THIS DISH IS CALLED NINJA CHILI FOR TWO REASONS:
- First, finicky kids are almost guaranteed to try something that’s got the word ‘ninja’ in the name. Second, there are secrets in the depths of this recipe: Firstly, it is entirely vegetarian thanks to the delicious veggie ground.
- Secondly, the secret ingredient, peanut butter, lays a swift and subtle nunchuck to the tastebuds: you take a bite and this seemingly average, everyday chili leaves you with the delicious, mysterious undertone of ... something different. Like a ninja, it’s there and then it’s gone.
This chili leaves people guessing WHAT IN THE WORLD is giving it such a unique smooth richness. They’ll guess and they’ll guess with each bite until they reach the last spoonful and then, poof, like in a cloud of smoke or into the darkness, the mystery is gone without a trace. ...until the next bowl.
Download the PDF Version of Ninja Chili
- 1 Tbsp olive/other vegetable oil
- 1/2 tsp each, salt and pepper
- 2 cups veggie ground (or 1 1/2lb lean ground beef, pork, etc.)
- 2 tsps chili powder (NOT CAYENNE/GROUND RED PEPPER!🔥 )
- 1 medium onion, diced (fresh or frozen)
- 1/2-1 tsp hot chili flakes (optional but great for kick)
- 1-2 medium green peppers, diced (fresh or frozen)
- 1 tin pasta sauce (796 ml approx)
- 2 cloves garlic, minced, OR 1/4 tsp garlic powder
- 1/2 (796 ml) tin crushed/diced tomatoes (with juices)
- 1 (540 ml) tin beans (such as kidney, etc.), rinsed and drained
- 1/4 cup smooth peanut butter
- Thaw veggie ground, if frozen. Heat oil in a large, deep,12 inch skillet or medium-large saucepan (with a tight-fitting lid) over medium heat
- Scramble-fry veggie-ground briefly, breaking up as it cooks, about 2-3 minutes/ until just beginning to brown (if using ground beef/turkey, etc., instead, fry longer, 10 mins approx/until lightly browned. To make this ninja chili without meat/veggie ground and with extra beans instead, begin by sautéing veggies and garlic and then proceed to the next step)

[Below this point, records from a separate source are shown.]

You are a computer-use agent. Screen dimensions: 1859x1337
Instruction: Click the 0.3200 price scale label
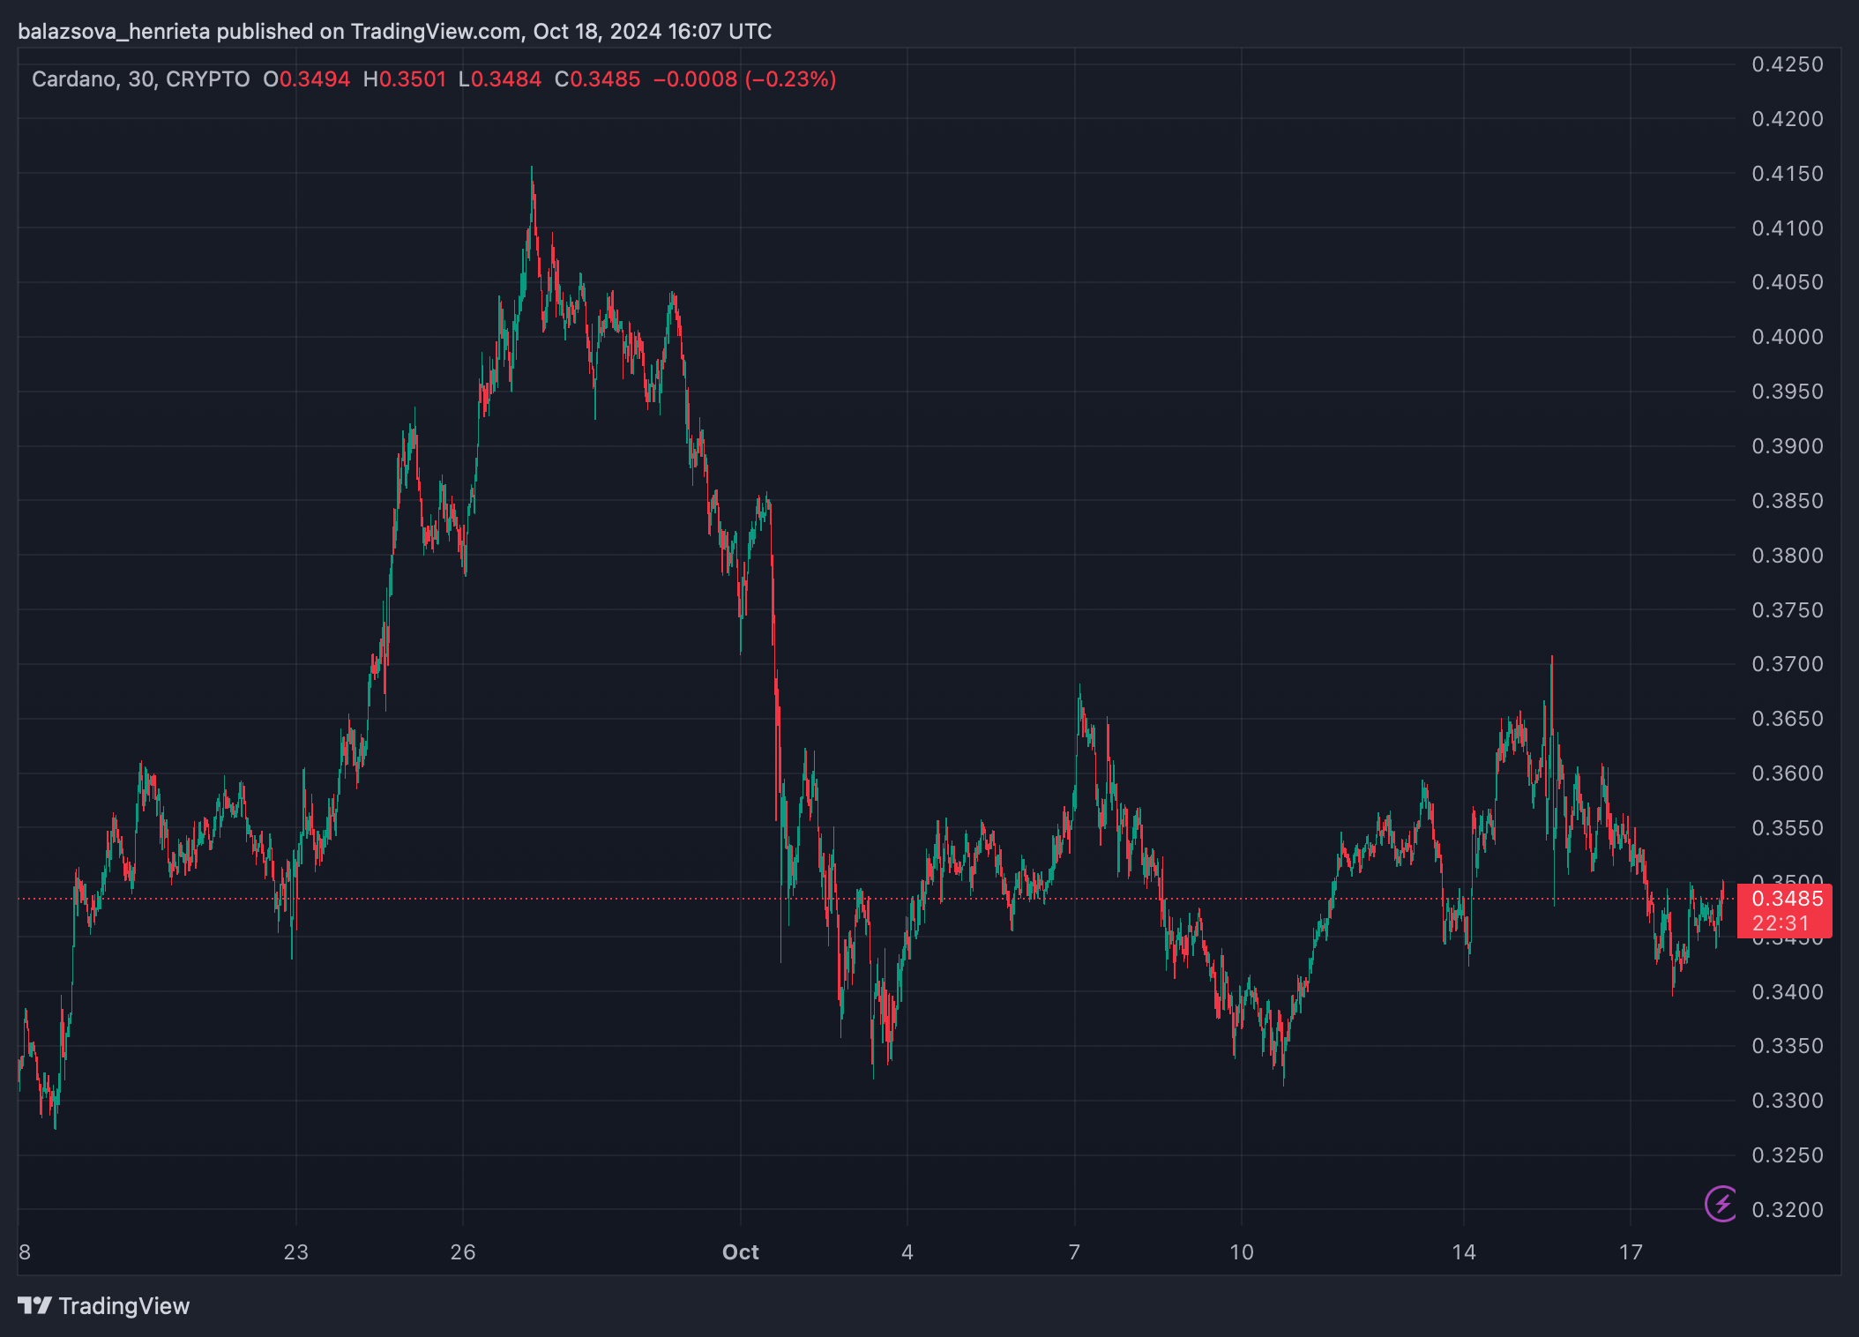tap(1787, 1210)
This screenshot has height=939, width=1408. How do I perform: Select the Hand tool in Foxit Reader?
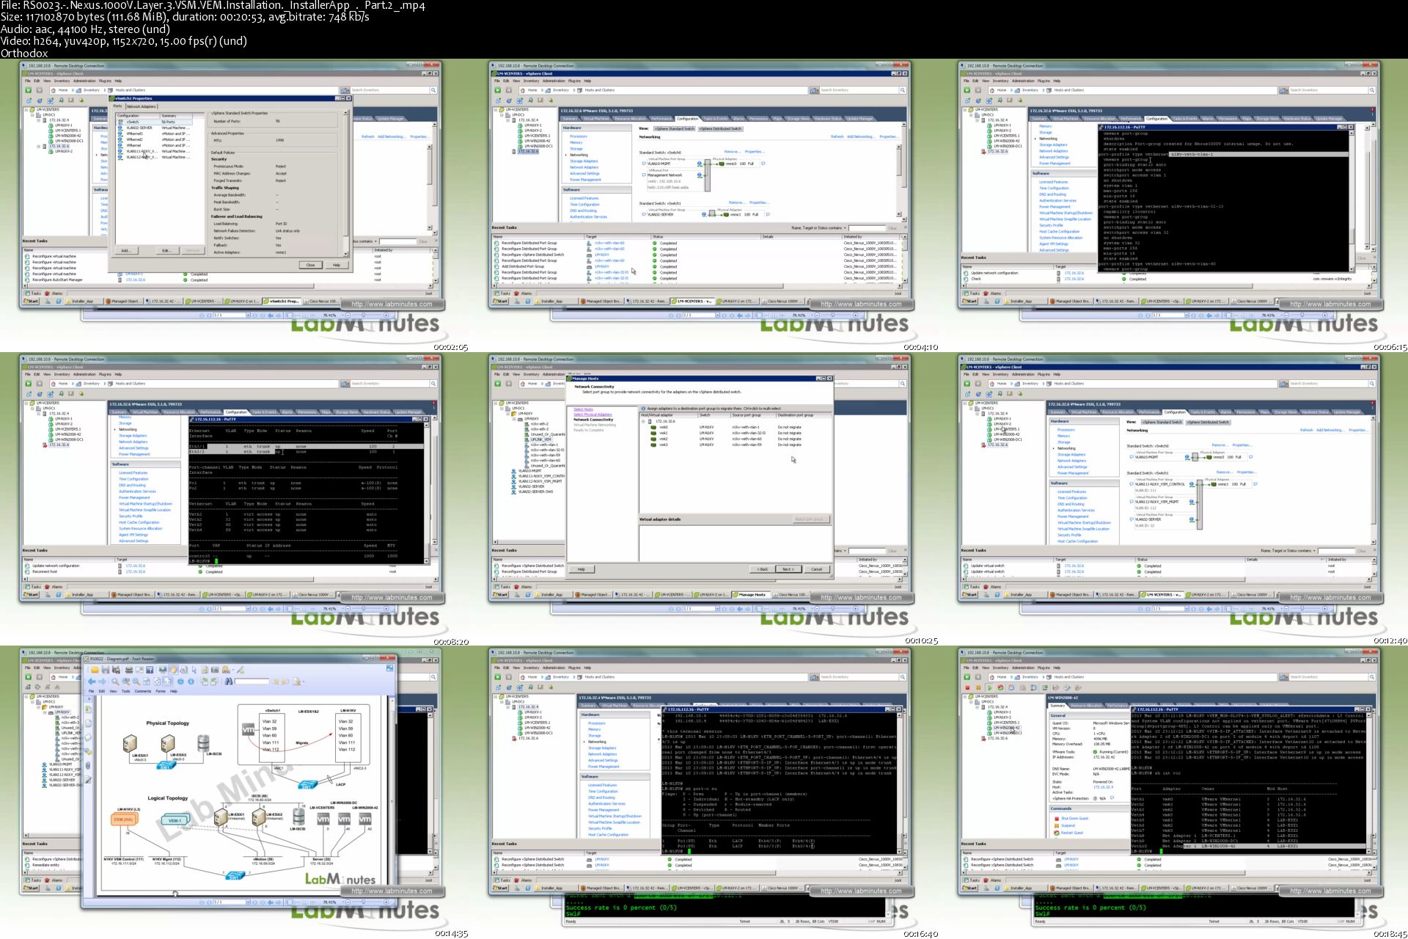tap(173, 670)
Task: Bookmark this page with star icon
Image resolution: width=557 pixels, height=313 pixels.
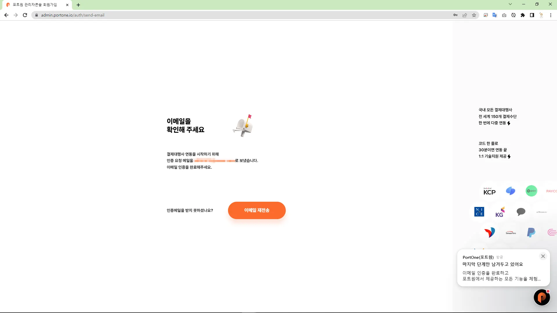Action: 474,15
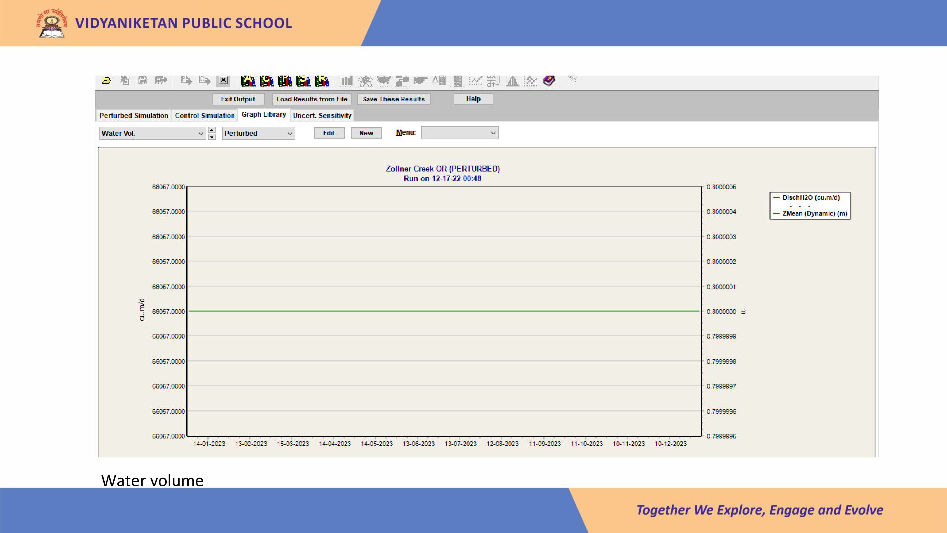Switch to Perturbed Simulation tab
947x533 pixels.
133,116
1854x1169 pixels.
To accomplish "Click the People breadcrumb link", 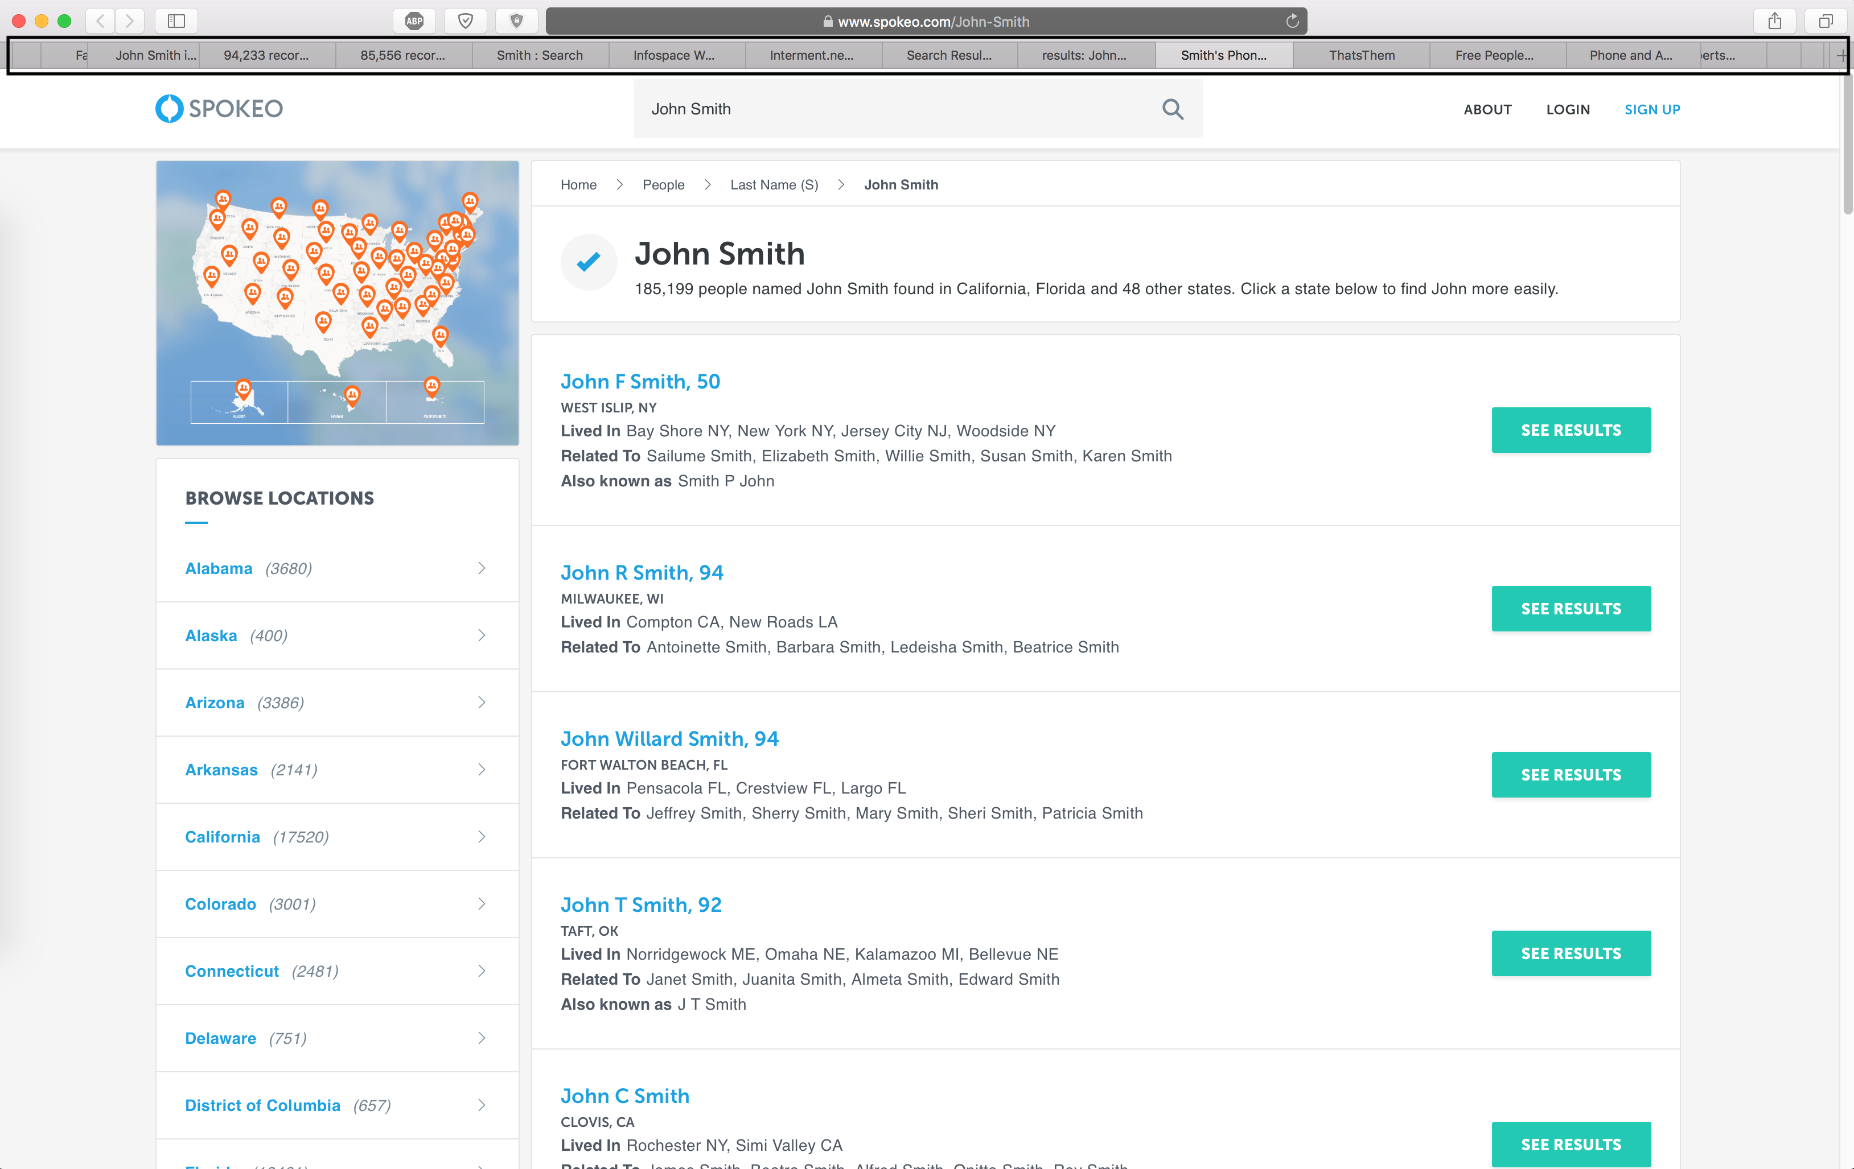I will (663, 185).
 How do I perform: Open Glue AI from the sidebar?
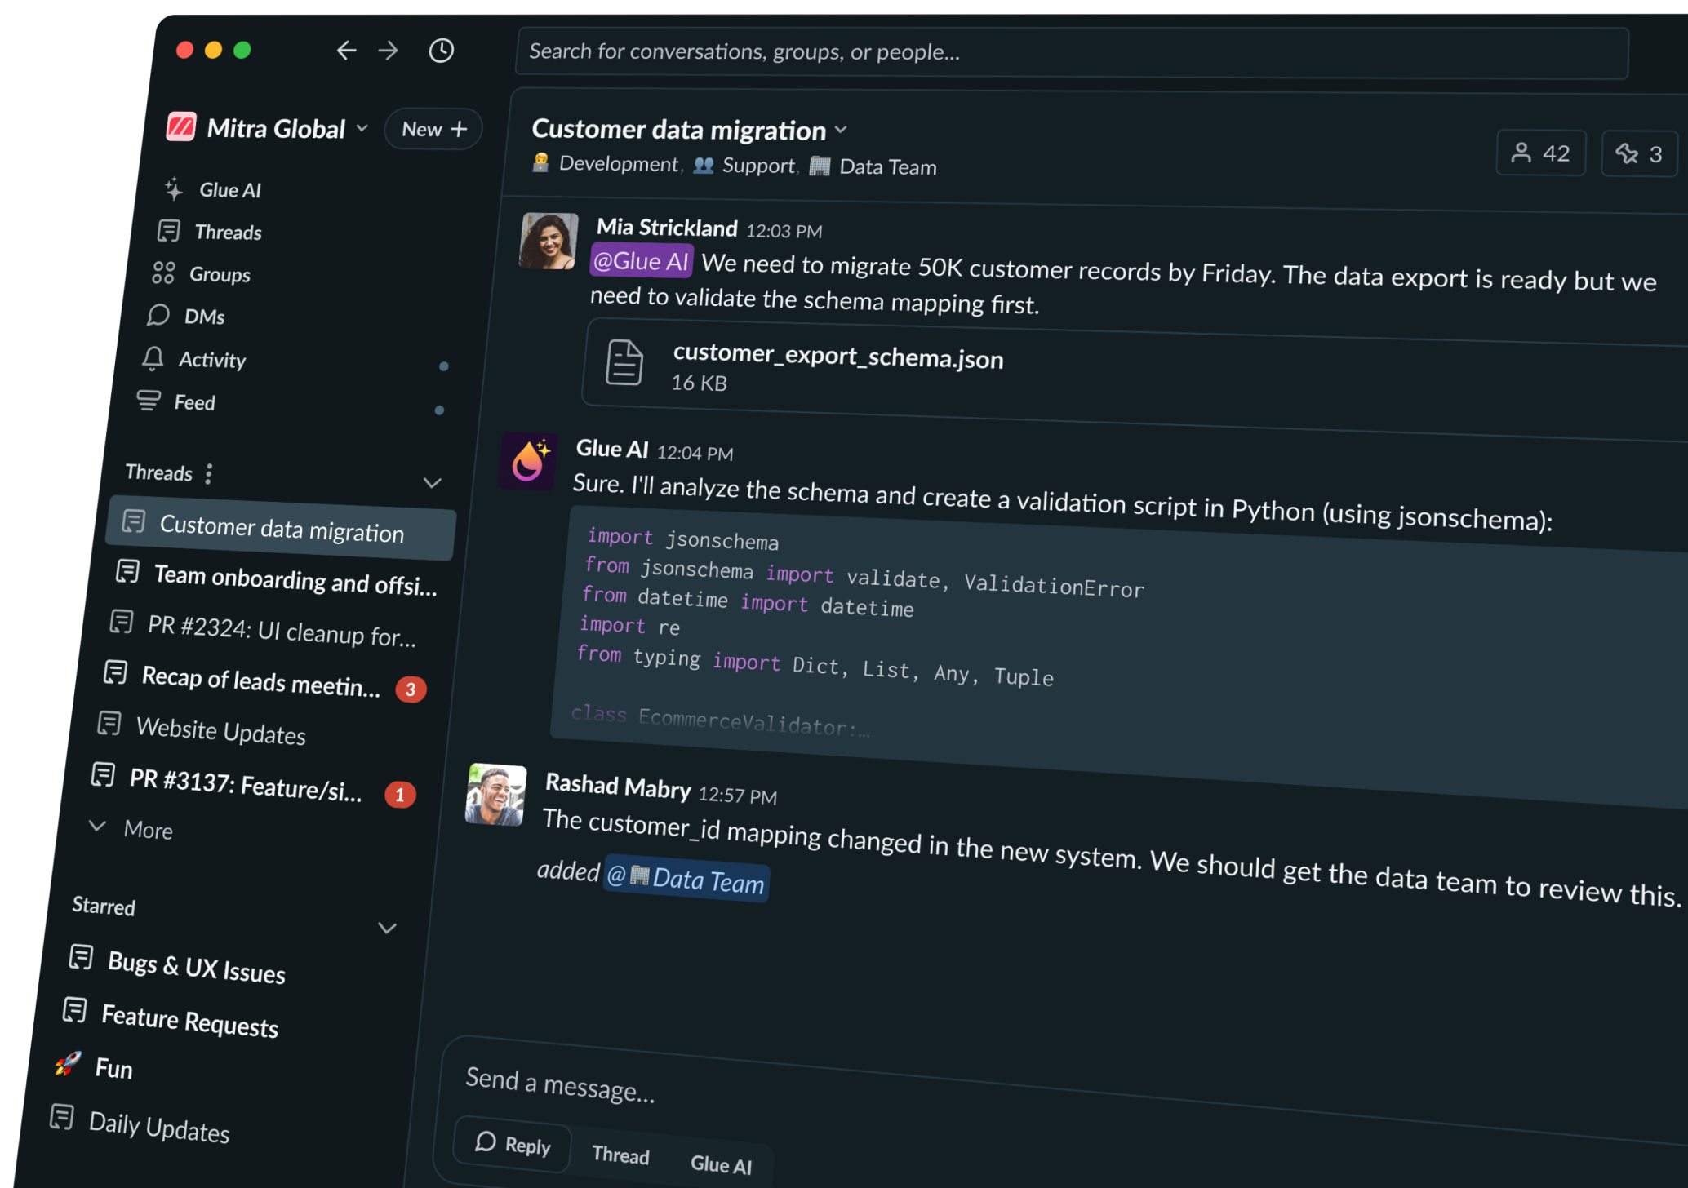point(229,190)

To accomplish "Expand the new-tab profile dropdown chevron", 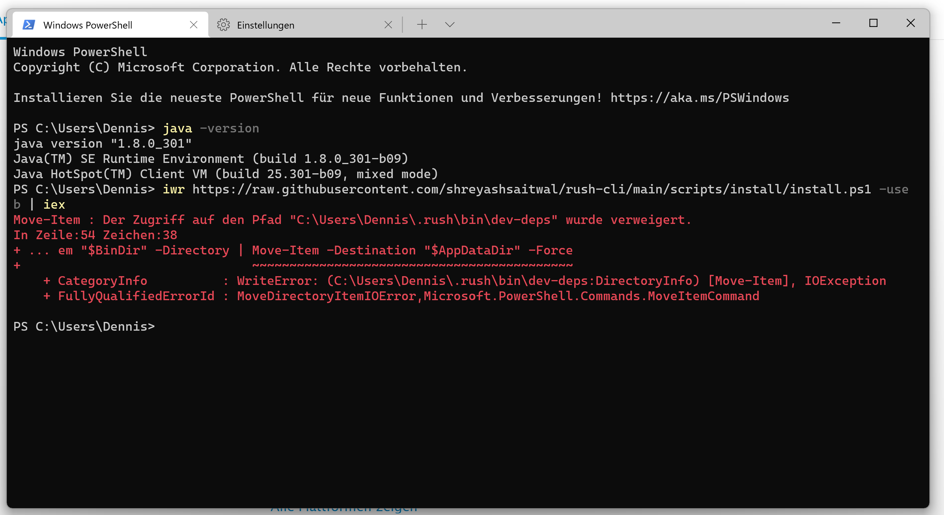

- Reduce heat to medium-low, add diced onions, green peppers and minced garlic and sauté along with the meat/veggie ground, stirring often, until veggies become slightly soft (not browned), about 10-15 minutes
- Add chili powder, chili flakes, salt and pepper and stir to combine
- Add tomato sauce, crushed/diced tomatoes, stir and bring to a simmer
- Reduce heat to low, cover, and continue to simmer gently for about 15 minutes, stirring occasionally
- Add beans, stir and return to a simmer, then stir in peanut butter until fully incorporated, cover and simmer gently, 10 mins more, stirring occasionally.
- Serve with one (or more!) of the following irresistible toppers...
🥑 Diced avocado or a scoop of guacamole
🌶 Crushed corn chips or spicy Doritos
🧀 Grated cheddar, Swiss, Monterey or pepper jack cheese
🧄 Garlic toast cubed into croutons
🔥 Cool dollop of sour cream and a drizzle of hot sauce
🌽 Hot corn niblets and sliced green onions
🥬 Shredded lettuce and diced tomato
🍅 Mild or spicy salsa with melted cheese whiz
TRY THE ‘PURELY PANTRY’ VERSION ON DAYS YOU'RE LOW ON MEAT & PRODUCE!
- 1/2 (796 ml) tin diced/crushed tomatoes
- 1 tin (796 ml) pasta sauce
- 1/4 cup water ~2 cloves minced garlic or 1/4 tsp garlic powder
- 1/2-1 tsp hot chili flakes
- 2 tsp chili powder
- 2 cans of your favourite beans, rinsed and drained
- 1/4 cup smooth peanut butter
- Combine all ingredients except beans & peanut butter in large deep skillet or saucepan with a tight-fitting lid.
- Bring to a simmer over medium-high heat, taking care to stir often so bottom of pan doesn’t scorch. Once simmering, reduce heat to low and continue simmering very gently, covered, for about 15 minutes, stirring every 5 minutes.
- Add in beans, return to a simmer and then stir in peanut butter until fully incorporated, cover and simmer gently for about 5-10 more minutes to allow flavours to meld (again, stirring occasionally to prevent scorching)
- Serve with your favourite garnishes!